---------- Records provided

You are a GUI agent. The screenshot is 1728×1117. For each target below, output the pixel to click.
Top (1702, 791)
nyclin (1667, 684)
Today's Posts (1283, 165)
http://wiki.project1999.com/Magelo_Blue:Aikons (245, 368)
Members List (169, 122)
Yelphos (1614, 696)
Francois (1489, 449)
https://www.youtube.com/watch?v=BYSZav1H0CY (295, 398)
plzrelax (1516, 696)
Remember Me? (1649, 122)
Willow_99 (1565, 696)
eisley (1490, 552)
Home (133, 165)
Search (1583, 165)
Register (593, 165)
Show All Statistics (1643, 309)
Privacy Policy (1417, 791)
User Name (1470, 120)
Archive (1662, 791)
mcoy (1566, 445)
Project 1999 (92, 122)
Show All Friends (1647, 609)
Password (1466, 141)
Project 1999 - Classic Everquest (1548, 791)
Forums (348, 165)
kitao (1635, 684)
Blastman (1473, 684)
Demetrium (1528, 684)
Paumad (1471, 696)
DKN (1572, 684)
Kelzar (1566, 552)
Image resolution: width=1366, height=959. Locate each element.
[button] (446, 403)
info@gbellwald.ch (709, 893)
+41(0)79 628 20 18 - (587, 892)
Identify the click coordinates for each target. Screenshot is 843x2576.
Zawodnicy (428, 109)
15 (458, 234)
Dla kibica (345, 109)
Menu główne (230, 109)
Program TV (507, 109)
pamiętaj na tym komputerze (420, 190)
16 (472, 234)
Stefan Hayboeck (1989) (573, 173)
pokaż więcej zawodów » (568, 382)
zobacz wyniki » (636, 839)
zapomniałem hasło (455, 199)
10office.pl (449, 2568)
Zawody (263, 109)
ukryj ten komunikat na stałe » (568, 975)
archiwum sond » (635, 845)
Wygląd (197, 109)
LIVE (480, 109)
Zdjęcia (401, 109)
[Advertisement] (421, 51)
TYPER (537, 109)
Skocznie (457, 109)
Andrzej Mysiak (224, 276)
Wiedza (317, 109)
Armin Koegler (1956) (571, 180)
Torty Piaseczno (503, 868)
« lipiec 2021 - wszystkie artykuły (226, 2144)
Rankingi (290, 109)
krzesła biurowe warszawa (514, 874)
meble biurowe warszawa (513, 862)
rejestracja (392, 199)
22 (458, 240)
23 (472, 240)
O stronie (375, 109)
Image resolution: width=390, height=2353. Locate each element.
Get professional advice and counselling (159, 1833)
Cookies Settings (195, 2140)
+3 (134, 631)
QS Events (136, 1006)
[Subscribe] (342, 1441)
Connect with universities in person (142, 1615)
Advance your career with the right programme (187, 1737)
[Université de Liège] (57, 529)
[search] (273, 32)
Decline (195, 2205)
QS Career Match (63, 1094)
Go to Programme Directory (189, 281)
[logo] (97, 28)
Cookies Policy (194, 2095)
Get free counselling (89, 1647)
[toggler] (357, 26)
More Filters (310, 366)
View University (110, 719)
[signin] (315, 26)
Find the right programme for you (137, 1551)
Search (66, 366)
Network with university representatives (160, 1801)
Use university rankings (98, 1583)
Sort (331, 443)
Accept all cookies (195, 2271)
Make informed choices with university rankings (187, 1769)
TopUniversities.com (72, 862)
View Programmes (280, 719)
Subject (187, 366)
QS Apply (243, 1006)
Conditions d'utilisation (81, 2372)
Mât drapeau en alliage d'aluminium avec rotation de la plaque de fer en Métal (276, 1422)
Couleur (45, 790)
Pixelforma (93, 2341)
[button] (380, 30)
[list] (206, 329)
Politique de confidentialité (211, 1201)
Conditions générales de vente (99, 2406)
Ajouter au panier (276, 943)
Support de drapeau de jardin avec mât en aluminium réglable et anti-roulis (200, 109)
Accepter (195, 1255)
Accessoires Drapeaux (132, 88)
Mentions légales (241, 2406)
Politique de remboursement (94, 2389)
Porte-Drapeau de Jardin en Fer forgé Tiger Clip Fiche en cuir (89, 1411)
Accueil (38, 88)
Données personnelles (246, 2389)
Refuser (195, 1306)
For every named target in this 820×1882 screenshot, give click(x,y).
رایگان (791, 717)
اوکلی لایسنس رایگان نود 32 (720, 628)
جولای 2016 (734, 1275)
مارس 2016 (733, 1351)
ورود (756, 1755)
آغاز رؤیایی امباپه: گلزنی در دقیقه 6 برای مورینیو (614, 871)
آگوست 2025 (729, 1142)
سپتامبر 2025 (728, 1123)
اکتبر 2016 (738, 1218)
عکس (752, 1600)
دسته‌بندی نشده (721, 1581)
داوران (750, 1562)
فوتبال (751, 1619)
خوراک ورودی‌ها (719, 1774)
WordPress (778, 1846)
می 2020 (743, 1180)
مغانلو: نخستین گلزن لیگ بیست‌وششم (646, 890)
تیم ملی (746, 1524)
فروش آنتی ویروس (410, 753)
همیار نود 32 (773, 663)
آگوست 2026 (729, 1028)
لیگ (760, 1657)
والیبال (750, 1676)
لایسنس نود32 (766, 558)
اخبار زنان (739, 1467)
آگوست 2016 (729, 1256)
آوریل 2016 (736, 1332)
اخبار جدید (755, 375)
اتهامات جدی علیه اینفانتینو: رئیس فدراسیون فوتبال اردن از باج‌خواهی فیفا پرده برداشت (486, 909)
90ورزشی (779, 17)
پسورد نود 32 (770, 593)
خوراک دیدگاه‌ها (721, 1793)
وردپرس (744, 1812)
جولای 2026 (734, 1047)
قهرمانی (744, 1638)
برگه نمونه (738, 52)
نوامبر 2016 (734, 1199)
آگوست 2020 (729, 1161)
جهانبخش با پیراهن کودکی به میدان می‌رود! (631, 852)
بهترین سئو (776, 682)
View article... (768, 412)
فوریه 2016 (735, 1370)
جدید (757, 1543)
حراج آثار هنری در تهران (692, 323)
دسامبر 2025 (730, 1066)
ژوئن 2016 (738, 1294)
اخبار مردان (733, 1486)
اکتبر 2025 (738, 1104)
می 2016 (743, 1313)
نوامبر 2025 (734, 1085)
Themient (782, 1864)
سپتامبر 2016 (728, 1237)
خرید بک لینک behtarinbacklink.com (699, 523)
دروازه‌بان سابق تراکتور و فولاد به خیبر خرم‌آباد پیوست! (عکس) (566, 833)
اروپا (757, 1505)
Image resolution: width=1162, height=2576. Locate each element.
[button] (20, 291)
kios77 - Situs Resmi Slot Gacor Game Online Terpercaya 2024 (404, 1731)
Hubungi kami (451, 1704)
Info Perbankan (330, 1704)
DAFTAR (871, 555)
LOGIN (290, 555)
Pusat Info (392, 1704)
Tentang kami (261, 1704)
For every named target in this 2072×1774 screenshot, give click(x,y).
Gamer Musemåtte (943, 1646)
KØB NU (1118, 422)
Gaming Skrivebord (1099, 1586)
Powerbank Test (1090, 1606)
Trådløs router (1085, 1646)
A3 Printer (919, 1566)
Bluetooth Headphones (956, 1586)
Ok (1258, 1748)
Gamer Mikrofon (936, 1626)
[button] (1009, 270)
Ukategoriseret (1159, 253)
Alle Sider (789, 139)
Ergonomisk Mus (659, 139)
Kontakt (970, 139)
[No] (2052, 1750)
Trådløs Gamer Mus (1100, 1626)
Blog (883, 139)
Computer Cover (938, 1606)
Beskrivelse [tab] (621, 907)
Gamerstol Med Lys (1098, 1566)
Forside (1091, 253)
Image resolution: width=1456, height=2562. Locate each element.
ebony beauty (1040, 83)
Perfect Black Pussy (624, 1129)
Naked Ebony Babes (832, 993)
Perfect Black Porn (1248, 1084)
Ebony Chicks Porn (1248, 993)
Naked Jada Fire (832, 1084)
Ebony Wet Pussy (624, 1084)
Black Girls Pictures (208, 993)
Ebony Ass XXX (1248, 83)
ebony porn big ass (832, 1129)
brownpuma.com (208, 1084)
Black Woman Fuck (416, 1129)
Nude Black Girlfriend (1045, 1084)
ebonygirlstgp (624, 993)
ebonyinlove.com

--------------------

• _Your objective_: Among the lines of the data, which ones contain the word "height"? Show them.

• _Result_:
Image resolution: width=1366, height=959. Locate each element.
Image resolution: width=390, height=2353. Locate each element.
Image resolution: width=1162, height=2576. Locate each element.
Image resolution: width=1456, height=2562. Locate each element.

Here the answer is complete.